Publish date: 20 January 2025

Subtle changes in the brain, detectable through advanced imaging, blood and spinal fluid analysis, happen around twenty years before a clinical motor diagnosis in people with Huntington’s disease, a new study at UCLH and UCL has found.

The findings suggest there is a treatment window, potentially decades before symptoms are present, where those at risk of developing Huntington’s disease are functioning normally despite having detectable measures of early neurodegeneration.

Prof_Sarah_Tabrizi_Royal_Society_Portrait.jpg
Lead author, Professor Sarah Tabrizi
Image: Royal Society / CC BY-SA 4.0

Huntington’s disease is a devastating neurodegenerative condition affecting movement, thinking and behaviour. It is a genetic disease – caused by a mutation to the huntingtin gene – and people with an affected parent have a 50% chance of inheriting this mutation, meaning they will develop disease symptoms – typically in mid-adulthood.

The early markers of disease identified in the study were signs of brain shrinkage in areas that control movement, and changes to certain proteins in the brain which relate to brain health.

Knowing about these early markers will be vital in future research involving people at risk of Huntington’s disease, as these markers can be monitored to determine whether a treatment is having any effect.

The study is the first to show that a process behind the genetic mutation in Huntington’s disease – called somatic CAG repeat expansion, measured in blood – is directly linked with the early markers of disease in the brain. Until now, it was known that somatic CAG repeat expansion was responsible for accelerating neurodegeneration. Now researchers believe it drives early neurological changes.

Lead author, Professor Sarah Tabrizi, said: “Our study underpins the importance of somatic CAG repeat expansion driving the earliest neuropathological changes of the disease in living humans with the Huntington’s disease gene expansion. I want to thank the participants in our young adult study as their dedication and commitment over the last five years mean we hope that clinical trials aimed at preventing Huntington’s disease will become a reality in the next few years.”

Funding for this work is from Wellcome and the CHDI Foundation. The research was supported by staff and facilities from the NIHR UCLH Clinical Research Facility as well as the NIHR UCLH Biomedical Research Centre.

The research is published in Nature Medicine.

## Your assignment
Reproduce the part of the Huntington's disease article starting at "The study is" and ending at "early neurological changes.", word for word.

## Extracted data
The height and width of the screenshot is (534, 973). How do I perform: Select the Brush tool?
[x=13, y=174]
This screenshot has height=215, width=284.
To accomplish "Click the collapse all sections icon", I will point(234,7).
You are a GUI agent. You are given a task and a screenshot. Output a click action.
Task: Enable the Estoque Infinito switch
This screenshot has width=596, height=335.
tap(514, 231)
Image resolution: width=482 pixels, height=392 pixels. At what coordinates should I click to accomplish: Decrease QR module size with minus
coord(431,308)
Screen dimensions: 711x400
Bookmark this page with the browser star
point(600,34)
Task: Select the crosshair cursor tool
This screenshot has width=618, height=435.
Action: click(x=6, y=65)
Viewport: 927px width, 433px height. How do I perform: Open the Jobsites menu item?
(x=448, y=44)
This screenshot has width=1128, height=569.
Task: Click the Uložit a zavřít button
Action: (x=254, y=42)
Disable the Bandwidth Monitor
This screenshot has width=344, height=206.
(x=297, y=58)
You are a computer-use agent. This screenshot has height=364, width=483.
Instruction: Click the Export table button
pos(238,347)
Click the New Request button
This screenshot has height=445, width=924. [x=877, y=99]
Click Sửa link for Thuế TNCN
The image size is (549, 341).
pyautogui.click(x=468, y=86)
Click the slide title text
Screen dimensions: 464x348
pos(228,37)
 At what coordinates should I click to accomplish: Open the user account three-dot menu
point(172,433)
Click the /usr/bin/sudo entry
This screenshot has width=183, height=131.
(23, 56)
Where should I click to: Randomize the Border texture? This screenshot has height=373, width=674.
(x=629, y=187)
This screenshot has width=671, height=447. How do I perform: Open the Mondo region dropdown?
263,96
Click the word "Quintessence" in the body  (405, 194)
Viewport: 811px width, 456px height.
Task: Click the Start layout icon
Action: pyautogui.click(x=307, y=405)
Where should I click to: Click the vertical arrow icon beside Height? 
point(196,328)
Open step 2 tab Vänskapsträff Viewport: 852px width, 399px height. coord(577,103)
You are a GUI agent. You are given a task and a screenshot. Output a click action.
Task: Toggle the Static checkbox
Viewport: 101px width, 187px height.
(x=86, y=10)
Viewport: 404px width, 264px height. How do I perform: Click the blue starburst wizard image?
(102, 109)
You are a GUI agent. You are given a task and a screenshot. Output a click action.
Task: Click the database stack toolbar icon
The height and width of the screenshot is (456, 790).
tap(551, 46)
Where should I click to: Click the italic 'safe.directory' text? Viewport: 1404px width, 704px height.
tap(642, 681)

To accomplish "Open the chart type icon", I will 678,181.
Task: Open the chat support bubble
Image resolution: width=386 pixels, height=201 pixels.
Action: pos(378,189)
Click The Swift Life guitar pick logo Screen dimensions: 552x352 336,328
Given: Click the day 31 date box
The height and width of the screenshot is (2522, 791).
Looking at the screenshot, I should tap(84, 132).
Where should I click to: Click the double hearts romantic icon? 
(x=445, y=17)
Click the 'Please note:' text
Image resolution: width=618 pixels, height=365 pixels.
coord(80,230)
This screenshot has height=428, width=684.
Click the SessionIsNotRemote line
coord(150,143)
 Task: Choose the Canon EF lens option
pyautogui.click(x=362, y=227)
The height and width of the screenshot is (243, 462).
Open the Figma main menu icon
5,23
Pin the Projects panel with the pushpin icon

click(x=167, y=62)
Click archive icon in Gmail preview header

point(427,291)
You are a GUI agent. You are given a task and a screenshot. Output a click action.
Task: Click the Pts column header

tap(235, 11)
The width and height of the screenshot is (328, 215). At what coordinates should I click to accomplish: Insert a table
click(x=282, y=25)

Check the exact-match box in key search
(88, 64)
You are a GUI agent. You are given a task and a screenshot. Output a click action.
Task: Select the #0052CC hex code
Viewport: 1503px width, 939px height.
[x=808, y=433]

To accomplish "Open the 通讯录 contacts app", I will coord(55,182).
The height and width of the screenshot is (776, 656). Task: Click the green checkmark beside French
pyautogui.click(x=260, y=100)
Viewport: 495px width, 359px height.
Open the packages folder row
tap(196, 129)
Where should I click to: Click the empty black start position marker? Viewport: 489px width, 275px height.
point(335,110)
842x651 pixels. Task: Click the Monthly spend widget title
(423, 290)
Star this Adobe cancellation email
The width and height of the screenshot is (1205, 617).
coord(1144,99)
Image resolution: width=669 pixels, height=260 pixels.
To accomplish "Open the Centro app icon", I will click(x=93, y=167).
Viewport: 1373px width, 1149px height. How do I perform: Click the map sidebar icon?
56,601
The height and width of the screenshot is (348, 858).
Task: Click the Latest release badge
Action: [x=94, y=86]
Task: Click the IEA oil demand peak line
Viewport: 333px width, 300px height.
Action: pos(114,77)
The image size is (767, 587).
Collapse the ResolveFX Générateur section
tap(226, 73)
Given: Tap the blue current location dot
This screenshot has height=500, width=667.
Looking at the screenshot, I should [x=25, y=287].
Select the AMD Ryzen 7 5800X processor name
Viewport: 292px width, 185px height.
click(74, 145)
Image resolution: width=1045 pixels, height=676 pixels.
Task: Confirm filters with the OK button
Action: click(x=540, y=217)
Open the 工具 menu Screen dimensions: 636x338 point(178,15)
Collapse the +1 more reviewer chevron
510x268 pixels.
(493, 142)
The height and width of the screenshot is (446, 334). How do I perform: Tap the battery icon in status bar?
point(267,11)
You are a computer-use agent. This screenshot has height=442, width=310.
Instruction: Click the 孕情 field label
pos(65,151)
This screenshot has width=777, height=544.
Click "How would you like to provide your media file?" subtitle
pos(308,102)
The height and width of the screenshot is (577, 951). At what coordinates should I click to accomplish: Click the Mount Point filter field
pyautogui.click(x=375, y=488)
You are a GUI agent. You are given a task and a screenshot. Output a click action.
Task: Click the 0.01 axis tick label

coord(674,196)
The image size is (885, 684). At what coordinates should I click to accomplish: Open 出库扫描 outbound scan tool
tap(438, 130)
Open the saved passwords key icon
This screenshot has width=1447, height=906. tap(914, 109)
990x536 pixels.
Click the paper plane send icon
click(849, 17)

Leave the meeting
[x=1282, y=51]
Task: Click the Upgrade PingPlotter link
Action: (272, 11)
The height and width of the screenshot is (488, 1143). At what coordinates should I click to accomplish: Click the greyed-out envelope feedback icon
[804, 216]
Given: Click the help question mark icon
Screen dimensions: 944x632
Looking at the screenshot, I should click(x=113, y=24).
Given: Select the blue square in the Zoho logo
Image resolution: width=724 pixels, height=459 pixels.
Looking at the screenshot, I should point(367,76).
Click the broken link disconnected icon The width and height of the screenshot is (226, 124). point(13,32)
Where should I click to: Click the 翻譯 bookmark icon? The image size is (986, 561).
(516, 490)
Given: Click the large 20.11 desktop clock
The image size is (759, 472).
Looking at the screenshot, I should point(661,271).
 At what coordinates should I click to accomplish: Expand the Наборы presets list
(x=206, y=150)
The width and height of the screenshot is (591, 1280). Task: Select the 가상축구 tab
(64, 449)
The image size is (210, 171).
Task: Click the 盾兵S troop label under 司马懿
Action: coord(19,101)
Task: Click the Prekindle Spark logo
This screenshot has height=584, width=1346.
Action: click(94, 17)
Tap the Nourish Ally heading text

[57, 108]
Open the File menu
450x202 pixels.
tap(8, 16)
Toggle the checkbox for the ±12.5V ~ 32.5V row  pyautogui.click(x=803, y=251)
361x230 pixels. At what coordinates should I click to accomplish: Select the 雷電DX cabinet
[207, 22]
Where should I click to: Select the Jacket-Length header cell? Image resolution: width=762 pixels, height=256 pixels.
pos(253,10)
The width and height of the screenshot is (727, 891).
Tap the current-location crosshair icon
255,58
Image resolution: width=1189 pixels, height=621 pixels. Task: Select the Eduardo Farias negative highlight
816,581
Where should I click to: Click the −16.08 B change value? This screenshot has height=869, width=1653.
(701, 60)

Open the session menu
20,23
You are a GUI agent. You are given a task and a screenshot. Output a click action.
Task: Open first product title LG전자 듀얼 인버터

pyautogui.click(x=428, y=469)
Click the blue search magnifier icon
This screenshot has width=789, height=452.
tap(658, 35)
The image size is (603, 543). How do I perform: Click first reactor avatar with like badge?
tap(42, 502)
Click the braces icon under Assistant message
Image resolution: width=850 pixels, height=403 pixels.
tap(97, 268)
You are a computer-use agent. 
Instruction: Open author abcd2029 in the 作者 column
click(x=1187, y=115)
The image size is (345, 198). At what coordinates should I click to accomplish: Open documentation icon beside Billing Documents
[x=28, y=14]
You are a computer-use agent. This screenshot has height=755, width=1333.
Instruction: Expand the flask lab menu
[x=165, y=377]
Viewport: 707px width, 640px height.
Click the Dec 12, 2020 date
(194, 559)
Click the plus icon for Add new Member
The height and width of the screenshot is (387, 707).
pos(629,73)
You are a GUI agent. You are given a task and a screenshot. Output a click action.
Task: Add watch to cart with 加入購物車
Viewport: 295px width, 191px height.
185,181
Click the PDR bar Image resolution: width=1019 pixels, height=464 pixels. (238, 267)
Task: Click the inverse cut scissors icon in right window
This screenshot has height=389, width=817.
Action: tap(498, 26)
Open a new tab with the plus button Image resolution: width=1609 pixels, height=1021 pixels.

## Output
The study is the first to show that a process behind the genetic mutation in Huntington’s disease – called somatic CAG repeat expansion, measured in blood – is directly linked with the early markers of disease in the brain. Until now, it was known that somatic CAG repeat expansion was responsible for accelerating neurodegeneration. Now researchers believe it drives early neurological changes.